Nueron specific enolase or enolase 2 is the Y-dimer of the protein enolase 2-phospho-D-glyceride hydrolase (Cooper, 1994). It is an acidic, soluble cytosolic protein and glycolytic isoenzyme, with a total molecular weight of approximately 80,000 daltons, and found predominantly in the central and peripheral neurons, and neuroendocrine cells (Marangos and Paul, 1981). It serves as a marker of neuronal functional metabolic activity and synaptic connections (Butterfield and Lange, 2009), and also promotes survival of neurons (Cooper, 1994). Increased expression of neuron specific enolase indicates neuronal damage (Bharosay et al., 2012). Immunohistochemical analysis using neuron specific enolase (NSE) revealed high staining intensity of the neurons in the cerebellum of rats administered with the high dose of Coffee, 5.71 mg/kg of Tramadol and combinations of Coffee and Tramadol respectively estimating neuronal injuries, an indication of damages to the brain. The control sections, low and middle doses of Coffee, 1.43 mg/kg and 2.86 mg/kg of Tramadol, showed mild staining density of the neurons in the cerebellum.
The low dose (36.23 mg/kg) and middle dose (72.46 mg/kg) of Coffee, as well as 1.43 mg/kg bodyweight and 2.86 mg/kg bodyweight of Tramadol, had mild to moderate astrogliosis and tumor expression in the cerebellum of adult Wistar rats, the high dose (108.69 mg/kg) of Coffee and 5.71 mg/kg of Tramadol caused high astrogliosis and tumor expression in rat cerebellum. However, combined ingestion of these drugs caused more deleterious effects as it damaged the cerebellar tissues of adult Wistar rats.

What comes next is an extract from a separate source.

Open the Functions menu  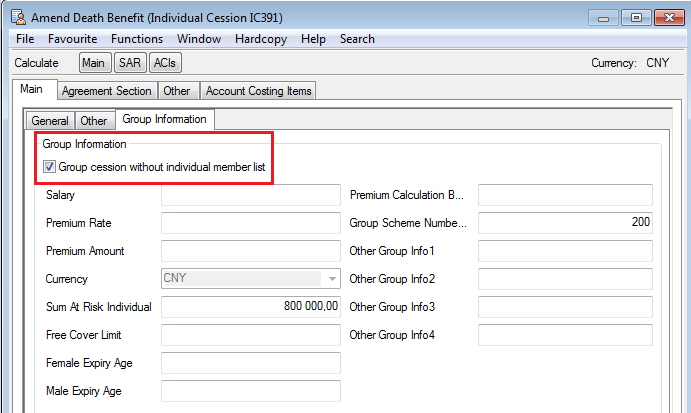137,39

This research study has revealed the detrimental effect of co-administration of Tramadol and Coffee on the microstructure of the cerebellum which however, can be a causative factor to some or all neurodegenerative disorders.
The effect of these combined drugs should be studied on other areas of the central nervous system. The kidney and liver are organs that are susceptible to adverse effects and toxicity of drugs, therefore these organs should also be investigated on combined administration of Tramadol and Coffee given this duration of study. Further investigation should also be done on the possible correlation between the combined ingestion of Tramadol and Coffee, and infertility and heart problems.